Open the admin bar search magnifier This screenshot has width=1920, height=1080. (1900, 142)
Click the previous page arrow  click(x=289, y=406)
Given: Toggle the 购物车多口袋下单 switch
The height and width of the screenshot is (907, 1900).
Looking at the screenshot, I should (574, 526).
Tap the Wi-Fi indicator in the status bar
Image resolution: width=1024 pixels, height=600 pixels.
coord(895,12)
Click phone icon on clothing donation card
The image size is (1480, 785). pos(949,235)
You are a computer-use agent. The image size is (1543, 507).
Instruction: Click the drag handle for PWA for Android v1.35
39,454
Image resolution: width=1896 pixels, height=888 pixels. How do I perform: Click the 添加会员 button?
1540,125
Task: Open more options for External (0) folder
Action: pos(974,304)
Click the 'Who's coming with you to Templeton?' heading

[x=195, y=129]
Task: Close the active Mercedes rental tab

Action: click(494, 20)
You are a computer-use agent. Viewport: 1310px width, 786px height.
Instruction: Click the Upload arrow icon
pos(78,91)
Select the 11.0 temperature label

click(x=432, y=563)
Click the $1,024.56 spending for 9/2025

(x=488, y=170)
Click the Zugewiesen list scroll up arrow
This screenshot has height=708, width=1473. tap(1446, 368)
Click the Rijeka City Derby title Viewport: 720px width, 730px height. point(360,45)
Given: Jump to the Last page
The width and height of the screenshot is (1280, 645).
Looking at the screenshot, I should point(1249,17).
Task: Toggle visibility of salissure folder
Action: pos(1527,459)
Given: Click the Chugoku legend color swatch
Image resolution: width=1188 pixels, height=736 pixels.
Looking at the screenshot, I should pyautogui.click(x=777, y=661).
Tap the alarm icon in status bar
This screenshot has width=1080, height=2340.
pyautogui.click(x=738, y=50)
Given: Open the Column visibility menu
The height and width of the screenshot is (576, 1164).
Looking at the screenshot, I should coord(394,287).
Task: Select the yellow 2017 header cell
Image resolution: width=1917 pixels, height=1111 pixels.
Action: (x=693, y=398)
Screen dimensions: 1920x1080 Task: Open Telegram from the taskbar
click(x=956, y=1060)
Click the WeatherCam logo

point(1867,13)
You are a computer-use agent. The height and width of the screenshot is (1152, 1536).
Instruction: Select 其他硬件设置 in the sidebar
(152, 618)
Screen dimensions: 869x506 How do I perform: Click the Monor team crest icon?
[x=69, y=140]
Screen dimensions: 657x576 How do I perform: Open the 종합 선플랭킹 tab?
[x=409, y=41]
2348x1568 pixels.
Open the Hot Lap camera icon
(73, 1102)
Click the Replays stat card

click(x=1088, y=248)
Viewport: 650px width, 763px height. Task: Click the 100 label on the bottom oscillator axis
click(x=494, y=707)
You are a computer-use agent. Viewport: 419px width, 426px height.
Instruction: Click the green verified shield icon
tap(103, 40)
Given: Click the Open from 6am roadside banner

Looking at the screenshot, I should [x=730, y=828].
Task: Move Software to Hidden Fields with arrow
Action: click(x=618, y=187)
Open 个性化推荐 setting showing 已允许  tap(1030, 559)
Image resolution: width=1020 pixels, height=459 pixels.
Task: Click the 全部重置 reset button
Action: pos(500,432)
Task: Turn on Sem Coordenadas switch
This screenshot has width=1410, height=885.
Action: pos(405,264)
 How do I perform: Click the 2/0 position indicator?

*****

◆ PROBLEMA BREVE ◆
Edite el listado y reprodúzcalo completo, sustituyendo "Telegram" por "Slack" sin alterar nada más.

◆ SOLUCIÓN PROPUESTA ◆
Open the admin bar search magnifier This screenshot has width=1920, height=1080. (1900, 142)
Click the previous page arrow  click(x=289, y=406)
Given: Toggle the 购物车多口袋下单 switch
The height and width of the screenshot is (907, 1900).
Looking at the screenshot, I should (574, 526).
Tap the Wi-Fi indicator in the status bar
Image resolution: width=1024 pixels, height=600 pixels.
coord(895,12)
Click phone icon on clothing donation card
The image size is (1480, 785). pos(949,235)
You are a computer-use agent. The image size is (1543, 507).
Instruction: Click the drag handle for PWA for Android v1.35
39,454
Image resolution: width=1896 pixels, height=888 pixels. How do I perform: Click the 添加会员 button?
1540,125
Task: Open more options for External (0) folder
Action: pos(974,304)
Click the 'Who's coming with you to Templeton?' heading

[x=195, y=129]
Task: Close the active Mercedes rental tab

Action: click(494, 20)
You are a computer-use agent. Viewport: 1310px width, 786px height.
Instruction: Click the Upload arrow icon
pos(78,91)
Select the 11.0 temperature label

click(x=432, y=563)
Click the $1,024.56 spending for 9/2025

(x=488, y=170)
Click the Zugewiesen list scroll up arrow
This screenshot has height=708, width=1473. tap(1446, 368)
Click the Rijeka City Derby title Viewport: 720px width, 730px height. point(360,45)
Given: Jump to the Last page
The width and height of the screenshot is (1280, 645).
Looking at the screenshot, I should point(1249,17).
Task: Toggle visibility of salissure folder
Action: pos(1527,459)
Given: Click the Chugoku legend color swatch
Image resolution: width=1188 pixels, height=736 pixels.
Looking at the screenshot, I should pyautogui.click(x=777, y=661).
Tap the alarm icon in status bar
This screenshot has width=1080, height=2340.
pyautogui.click(x=738, y=50)
Given: Open the Column visibility menu
The height and width of the screenshot is (576, 1164).
Looking at the screenshot, I should coord(394,287).
Task: Select the yellow 2017 header cell
Image resolution: width=1917 pixels, height=1111 pixels.
Action: (x=693, y=398)
Screen dimensions: 1920x1080 Task: Open Slack from the taskbar
click(x=956, y=1060)
Click the WeatherCam logo

point(1867,13)
You are a computer-use agent. The height and width of the screenshot is (1152, 1536).
Instruction: Select 其他硬件设置 in the sidebar
(152, 618)
Screen dimensions: 869x506 How do I perform: Click the Monor team crest icon?
[x=69, y=140]
Screen dimensions: 657x576 How do I perform: Open the 종합 선플랭킹 tab?
[x=409, y=41]
2348x1568 pixels.
Open the Hot Lap camera icon
(73, 1102)
Click the Replays stat card

click(x=1088, y=248)
Viewport: 650px width, 763px height. Task: Click the 100 label on the bottom oscillator axis
click(x=494, y=707)
You are a computer-use agent. Viewport: 419px width, 426px height.
Instruction: Click the green verified shield icon
tap(103, 40)
Given: Click the Open from 6am roadside banner

Looking at the screenshot, I should [x=730, y=828].
Task: Move Software to Hidden Fields with arrow
Action: click(x=618, y=187)
Open 个性化推荐 setting showing 已允许  tap(1030, 559)
Image resolution: width=1020 pixels, height=459 pixels.
Task: Click the 全部重置 reset button
Action: pos(500,432)
Task: Turn on Sem Coordenadas switch
This screenshot has width=1410, height=885.
Action: pos(405,264)
 How do I perform: Click the 2/0 position indicator?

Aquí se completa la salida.